◆ **Parts of the exercise**:
1. In the forum thread about the new alloy wheels, what does MDC250 plan to seal the wheels with?
2. Please write the next reply in the forum thread about the new alloy wheels, following on from its last post.

==== Text shown

# Is this normal?



## MDC250 (Jan 4, 2014)

Just had a brand new set of alloys fitted today at a main dealership.

Checked the face and edges to make sure no damage when tyres were fitted and wheels put back on but just noticed this...










Bolts are filthy I know and waterspots on the faces (not sealed them yet) but that doesn't look right to me? The car has done less than 2 miles since they were fitted. Would you expect the paint finish to be like that?


----------



## Ultra (Feb 25, 2006)

So what was you expecting, highly polished stainless steel ? it's a merc not a koenigsegg :lol:


----------



## MDC250 (Jan 4, 2014)

Ultra Detail said:


> So what was you expecting, highly polished stainless steel ? it's a merc not a koenigsegg :lol:


I would be expecting factory finish.

I bought the car at 12 months so don't know from personal experience as to whether this is or not but thanks for your response


----------



## DuncanB (Oct 5, 2009)

It's the expected finish. They were the same on my E Class.


----------



## MDC250 (Jan 4, 2014)

DuncanB said:


> It's the expected finish. They were the same on my E Class.


Thanks Duncan, just looked like end of the bolt holes hadn't been painted/finished properly and it's something I'd never have bothered to check before now so had no idea 

Going to clean them and seal with C5 as soon as I can get the wheels off.


----------



## Ultra (Feb 25, 2006)

MDC250 said:


> I would be expecting factory finish.
> 
> I bought the car at 12 months so don't know from personal experience as to whether this is or not but thanks for your response


No offence meant by my response, but if it was a bmw i would not be surprised to see rusty wheel bolts.


----------



## Phillloyd (May 27, 2013)

I've got brand new bmw alloys and they've not even sprayed behind the spokes!!!


----------



## MDC250 (Jan 4, 2014)

Ultra Detail said:


> No offence meant by my response, but if it was a bmw i would not be surprised to see rusty wheel bolts.


Bolts have already been replaced once due to rust 

Asking whether getting paint evenly applied at the end of the bolt hole was pretty stupid of me in retrospect.


----------



## Ultra (Feb 25, 2006)

Phillloyd said:


> I've got brand new bmw alloys and they've not even sprayed behind the spokes!!!


That's normal on new and refurbed alloy's


----------



## MDC250 (Jan 4, 2014)

Phillloyd said:


> I've got brand new bmw alloys and they've not even sprayed behind the spokes!!!


Good job Manufacturers don't charge through the nose isn't it?

I had Mfr contrib on these but invoice price was over £2k


----------



## Ultra (Feb 25, 2006)

MDC250 said:


> Bolts have already been replaced once due to rust
> 
> Asking whether getting paint evenly applied at the end of the bolt hole was pretty stupid of me in retrospect.


I use a zince based primer ( bilt hamber ) topped with a stone guard ( hycote 
) spray paint for these little details on my own chariot :thumb:


----------



## Nigglyb (Mar 28, 2015)

Ultra Detail said:


> No offence meant by my response, but if it was a bmw i would not be surprised to see rusty wheel bolts.


I know what you're saying!
I just had £3k worth of replacement alloys put on under warranty & they used the same scabby bolts & even the same cheap plastic centre caps complete with scratches where they'd taken them off :wall:
The service manager did a pretty good impersonation of speechless when I pointed it out to him although he probably gave the instruction to do it in the first place hoping I wouldn't notice. Amateur....

========
==== Collected data

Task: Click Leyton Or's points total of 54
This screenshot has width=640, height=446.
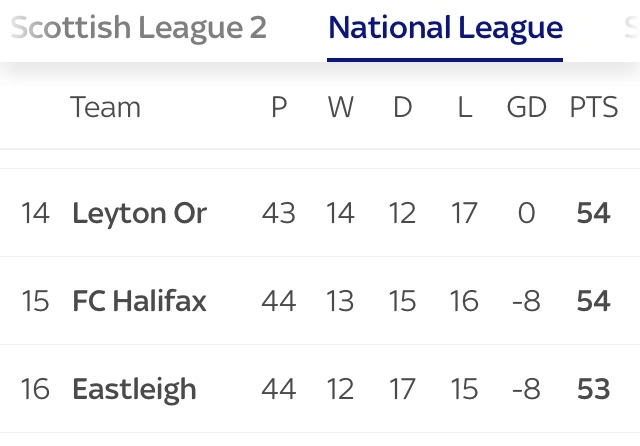Action: coord(594,213)
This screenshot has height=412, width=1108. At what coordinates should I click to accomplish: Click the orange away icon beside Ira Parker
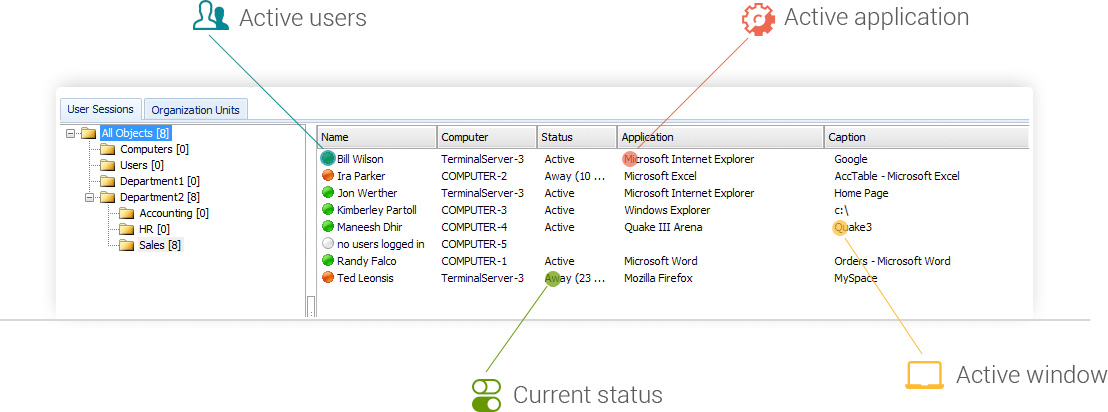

========

◆ **Answers by task**:
1. C5, once the wheels can be taken off.

2.
----------



## Ultra (Feb 25, 2006)

Nigglyb said:


> I know what you're saying!
> I just had £3k worth of replacement alloys put on under warranty & they used the same scabby bolts & even the same cheap plastic centre caps complete with scratches where they'd taken them off :wall:
> The service manager did a pretty good impersonation of speechless when I pointed it out to him although he probably gave the instruction to do it in the first place hoping I wouldn't notice. Amateur....


It's easy to forget that dealerships do not have the the same high standards as the detailing community, i said elsewhere today, it creates work for detailers so they can crack on employing low rent car cleaners.


----------



## Nigglyb (Mar 28, 2015)

Ultra Detail said:


> It's easy to forget that dealerships do not have the the same high standards as the detailing community, i said elsewhere today, it creates work for detailers so they can crack on employing low rent car cleaners.


Surely it's nothing to do with the standards of the detailing community? It's to do with them being a supposedly prestige brand with prices to reflect & outputting a product fit for the image. We're not talking a street corner Arfur Daley in sheepskin coat here


----------



## Sicskate (Oct 3, 2012)

I'm not sure if this is common knowledge, but dealerships are not owned by the car manufacture, they are franchise. 

Eg, my landlord has a pretty penny, he also owns the local Peugeot and VW dealerships. 

The same way McDonald's isn't owned by McDonald's.

So, I'd assume a dealership couldn't give a toss what the Mercedes standard is. 

I work at a ford direct reconditioning centre, it isn't owned by ford, but luckily our standards are a lot higher than some robot in a factory.


----------



## Nigglyb (Mar 28, 2015)

Sicskate said:


> I'm not sure if this is common knowledge, but dealerships are not owned by the car manufacture, they are franchise.
> 
> Eg, my landlord has a pretty penny, he also owns the local Peugeot and VW dealerships.
> 
> ...


I understand dealerships aren't actually owned by the manufacturer but can they not claim back all expenses for a warranty claim? The dealership that changed my alloys wasn't even the one where I bought the car. I'd have thought just adding new bolts & caps to an already huge cost just so they could output some decent workmanship wouldn't be too much trouble & bolster their own reputation into the bargain as well


----------



## MDC250 (Jan 4, 2014)

I originally went to the dealer to see if there was any goodwill on the centre caps as they were in a shocking state and I'm tight .

Merc said no but here's a healthy contribution towards replacement wheels, no brainer really.

Dealer to be fair has been sound and can't really grumble at Merc just a little surprised at what seems to be a standard finish on box fresh wheels.


----------



## Rayaan (Jun 1, 2014)

Yes that is what happens on Merc bolts. They seem to be really soft and it was the same on my c class. They rusted so I used to paint them with hammerite lmao. 

You'll get this MDC250 haha ->> my Lexus has stainless steel lug nuts from factory. Can't see why merc can't do it  hahahah


----------



## Sicskate (Oct 3, 2012)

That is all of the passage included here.